> **Exercise goal**: Please retype every one of the items below, character for character, without changing anything.

> **Dataset items**:
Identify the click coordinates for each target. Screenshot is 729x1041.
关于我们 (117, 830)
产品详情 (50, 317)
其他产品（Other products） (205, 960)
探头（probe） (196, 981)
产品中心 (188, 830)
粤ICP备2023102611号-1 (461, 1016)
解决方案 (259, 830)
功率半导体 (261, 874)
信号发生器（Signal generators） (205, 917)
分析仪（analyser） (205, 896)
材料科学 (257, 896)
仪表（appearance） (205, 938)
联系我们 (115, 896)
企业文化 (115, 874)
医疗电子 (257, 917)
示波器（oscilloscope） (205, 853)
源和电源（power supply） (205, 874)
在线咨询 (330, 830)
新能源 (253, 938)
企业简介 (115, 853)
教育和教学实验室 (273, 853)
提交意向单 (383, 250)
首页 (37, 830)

> **Answer for this exercise**:
Identify the click coordinates for each target. Screenshot is 729x1041.
关于我们 (117, 830)
产品详情 (50, 317)
其他产品（Other products） (205, 960)
探头（probe） (196, 981)
产品中心 (188, 830)
粤ICP备2023102611号-1 (461, 1016)
解决方案 (259, 830)
功率半导体 (261, 874)
信号发生器（Signal generators） (205, 917)
分析仪（analyser） (205, 896)
材料科学 (257, 896)
仪表（appearance） (205, 938)
联系我们 (115, 896)
企业文化 (115, 874)
医疗电子 (257, 917)
示波器（oscilloscope） (205, 853)
源和电源（power supply） (205, 874)
在线咨询 (330, 830)
新能源 (253, 938)
企业简介 (115, 853)
教育和教学实验室 (273, 853)
提交意向单 (383, 250)
首页 (37, 830)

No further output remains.